BEGIN Extracted information
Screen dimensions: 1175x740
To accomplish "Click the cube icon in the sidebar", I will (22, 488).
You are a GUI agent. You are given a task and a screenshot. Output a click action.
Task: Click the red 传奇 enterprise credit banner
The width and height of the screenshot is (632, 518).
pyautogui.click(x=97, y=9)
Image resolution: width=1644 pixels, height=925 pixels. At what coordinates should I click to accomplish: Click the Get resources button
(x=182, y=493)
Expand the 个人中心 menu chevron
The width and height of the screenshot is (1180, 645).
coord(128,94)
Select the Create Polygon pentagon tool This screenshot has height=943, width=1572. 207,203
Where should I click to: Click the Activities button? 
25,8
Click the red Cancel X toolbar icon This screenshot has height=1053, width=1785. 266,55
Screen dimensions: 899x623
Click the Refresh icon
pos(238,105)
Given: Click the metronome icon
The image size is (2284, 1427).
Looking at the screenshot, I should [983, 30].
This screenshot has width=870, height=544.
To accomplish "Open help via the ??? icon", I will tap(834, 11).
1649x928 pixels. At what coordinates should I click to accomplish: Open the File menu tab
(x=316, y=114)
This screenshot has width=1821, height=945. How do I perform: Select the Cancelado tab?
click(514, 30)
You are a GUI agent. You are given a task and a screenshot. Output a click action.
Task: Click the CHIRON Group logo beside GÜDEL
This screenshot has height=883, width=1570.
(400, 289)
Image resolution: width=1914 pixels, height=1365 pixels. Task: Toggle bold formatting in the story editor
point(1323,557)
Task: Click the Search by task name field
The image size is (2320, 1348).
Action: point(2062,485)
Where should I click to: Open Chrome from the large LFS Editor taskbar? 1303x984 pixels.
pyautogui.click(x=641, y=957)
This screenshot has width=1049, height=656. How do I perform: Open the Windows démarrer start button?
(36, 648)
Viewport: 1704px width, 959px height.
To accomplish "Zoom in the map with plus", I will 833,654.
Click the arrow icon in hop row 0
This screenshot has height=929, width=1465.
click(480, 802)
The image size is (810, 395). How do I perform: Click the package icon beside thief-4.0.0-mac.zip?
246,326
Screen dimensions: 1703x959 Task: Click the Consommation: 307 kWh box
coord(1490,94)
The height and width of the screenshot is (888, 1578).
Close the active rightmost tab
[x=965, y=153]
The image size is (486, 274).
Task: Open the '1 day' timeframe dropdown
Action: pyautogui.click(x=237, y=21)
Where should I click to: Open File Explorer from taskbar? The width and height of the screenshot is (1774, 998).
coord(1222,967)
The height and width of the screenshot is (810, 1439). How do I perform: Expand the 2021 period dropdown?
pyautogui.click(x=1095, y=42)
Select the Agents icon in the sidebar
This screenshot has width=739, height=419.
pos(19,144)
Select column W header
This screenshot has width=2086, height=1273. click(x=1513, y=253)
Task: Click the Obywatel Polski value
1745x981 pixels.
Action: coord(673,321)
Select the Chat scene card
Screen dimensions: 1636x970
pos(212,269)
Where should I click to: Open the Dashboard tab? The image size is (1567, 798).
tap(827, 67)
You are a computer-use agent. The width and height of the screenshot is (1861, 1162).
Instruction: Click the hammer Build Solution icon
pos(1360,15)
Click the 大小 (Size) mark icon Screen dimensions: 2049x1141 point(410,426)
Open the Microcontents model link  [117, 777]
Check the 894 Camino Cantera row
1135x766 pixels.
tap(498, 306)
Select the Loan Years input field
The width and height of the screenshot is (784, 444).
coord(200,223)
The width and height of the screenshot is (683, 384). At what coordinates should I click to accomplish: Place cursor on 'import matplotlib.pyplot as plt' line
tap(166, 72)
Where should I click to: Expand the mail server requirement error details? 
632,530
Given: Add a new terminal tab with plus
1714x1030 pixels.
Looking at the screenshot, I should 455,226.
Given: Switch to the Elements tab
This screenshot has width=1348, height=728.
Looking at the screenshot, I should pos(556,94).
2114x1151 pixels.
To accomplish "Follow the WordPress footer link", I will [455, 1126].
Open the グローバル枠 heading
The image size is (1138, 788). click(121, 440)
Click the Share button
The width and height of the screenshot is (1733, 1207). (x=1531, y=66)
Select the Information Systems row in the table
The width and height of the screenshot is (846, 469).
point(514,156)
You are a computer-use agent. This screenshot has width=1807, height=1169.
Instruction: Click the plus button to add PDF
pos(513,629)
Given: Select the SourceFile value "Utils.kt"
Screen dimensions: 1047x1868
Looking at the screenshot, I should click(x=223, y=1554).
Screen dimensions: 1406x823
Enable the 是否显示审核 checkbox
END Extracted information
> _What to work on_
Copy out every record exactly.

> _Response box_
Screen dimensions: 1175x740
To accomplish "Click the cube icon in the sidebar", I will (22, 488).
You are a GUI agent. You are given a task and a screenshot. Output a click action.
Task: Click the red 传奇 enterprise credit banner
The width and height of the screenshot is (632, 518).
pyautogui.click(x=97, y=9)
Image resolution: width=1644 pixels, height=925 pixels. At what coordinates should I click to accomplish: Click the Get resources button
(x=182, y=493)
Expand the 个人中心 menu chevron
The width and height of the screenshot is (1180, 645).
coord(128,94)
Select the Create Polygon pentagon tool This screenshot has height=943, width=1572. 207,203
Where should I click to: Click the Activities button? 
25,8
Click the red Cancel X toolbar icon This screenshot has height=1053, width=1785. 266,55
Screen dimensions: 899x623
Click the Refresh icon
pos(238,105)
Given: Click the metronome icon
The image size is (2284, 1427).
Looking at the screenshot, I should [983, 30].
This screenshot has width=870, height=544.
To accomplish "Open help via the ??? icon", I will tap(834, 11).
1649x928 pixels. At what coordinates should I click to accomplish: Open the File menu tab
(x=316, y=114)
This screenshot has width=1821, height=945. How do I perform: Select the Cancelado tab?
click(514, 30)
You are a GUI agent. You are given a task and a screenshot. Output a click action.
Task: Click the CHIRON Group logo beside GÜDEL
This screenshot has height=883, width=1570.
(400, 289)
Image resolution: width=1914 pixels, height=1365 pixels. Task: Toggle bold formatting in the story editor
point(1323,557)
Task: Click the Search by task name field
The image size is (2320, 1348).
Action: point(2062,485)
Where should I click to: Open Chrome from the large LFS Editor taskbar? 1303x984 pixels.
pyautogui.click(x=641, y=957)
This screenshot has width=1049, height=656. How do I perform: Open the Windows démarrer start button?
(36, 648)
Viewport: 1704px width, 959px height.
To accomplish "Zoom in the map with plus", I will 833,654.
Click the arrow icon in hop row 0
This screenshot has height=929, width=1465.
click(480, 802)
The image size is (810, 395). How do I perform: Click the package icon beside thief-4.0.0-mac.zip?
246,326
Screen dimensions: 1703x959 Task: Click the Consommation: 307 kWh box
coord(1490,94)
The height and width of the screenshot is (888, 1578).
Close the active rightmost tab
[x=965, y=153]
The image size is (486, 274).
Task: Open the '1 day' timeframe dropdown
Action: pyautogui.click(x=237, y=21)
Where should I click to: Open File Explorer from taskbar? The width and height of the screenshot is (1774, 998).
coord(1222,967)
The height and width of the screenshot is (810, 1439). How do I perform: Expand the 2021 period dropdown?
pyautogui.click(x=1095, y=42)
Select the Agents icon in the sidebar
This screenshot has width=739, height=419.
pos(19,144)
Select column W header
This screenshot has width=2086, height=1273. click(x=1513, y=253)
Task: Click the Obywatel Polski value
1745x981 pixels.
Action: coord(673,321)
Select the Chat scene card
Screen dimensions: 1636x970
pos(212,269)
Where should I click to: Open the Dashboard tab? The image size is (1567, 798).
tap(827, 67)
You are a computer-use agent. The width and height of the screenshot is (1861, 1162).
Instruction: Click the hammer Build Solution icon
pos(1360,15)
Click the 大小 (Size) mark icon Screen dimensions: 2049x1141 point(410,426)
Open the Microcontents model link  [117, 777]
Check the 894 Camino Cantera row
1135x766 pixels.
tap(498, 306)
Select the Loan Years input field
The width and height of the screenshot is (784, 444).
coord(200,223)
The width and height of the screenshot is (683, 384). At what coordinates should I click to accomplish: Place cursor on 'import matplotlib.pyplot as plt' line
tap(166, 72)
Where should I click to: Expand the mail server requirement error details? 
632,530
Given: Add a new terminal tab with plus
1714x1030 pixels.
Looking at the screenshot, I should 455,226.
Given: Switch to the Elements tab
This screenshot has width=1348, height=728.
Looking at the screenshot, I should pos(556,94).
2114x1151 pixels.
To accomplish "Follow the WordPress footer link", I will [455, 1126].
Open the グローバル枠 heading
The image size is (1138, 788). click(121, 440)
Click the Share button
The width and height of the screenshot is (1733, 1207). (x=1531, y=66)
Select the Information Systems row in the table
The width and height of the screenshot is (846, 469).
point(514,156)
You are a computer-use agent. This screenshot has width=1807, height=1169.
Instruction: Click the plus button to add PDF
pos(513,629)
Given: Select the SourceFile value "Utils.kt"
Screen dimensions: 1047x1868
Looking at the screenshot, I should click(x=223, y=1554).
Screen dimensions: 1406x823
Enable the 是否显示审核 checkbox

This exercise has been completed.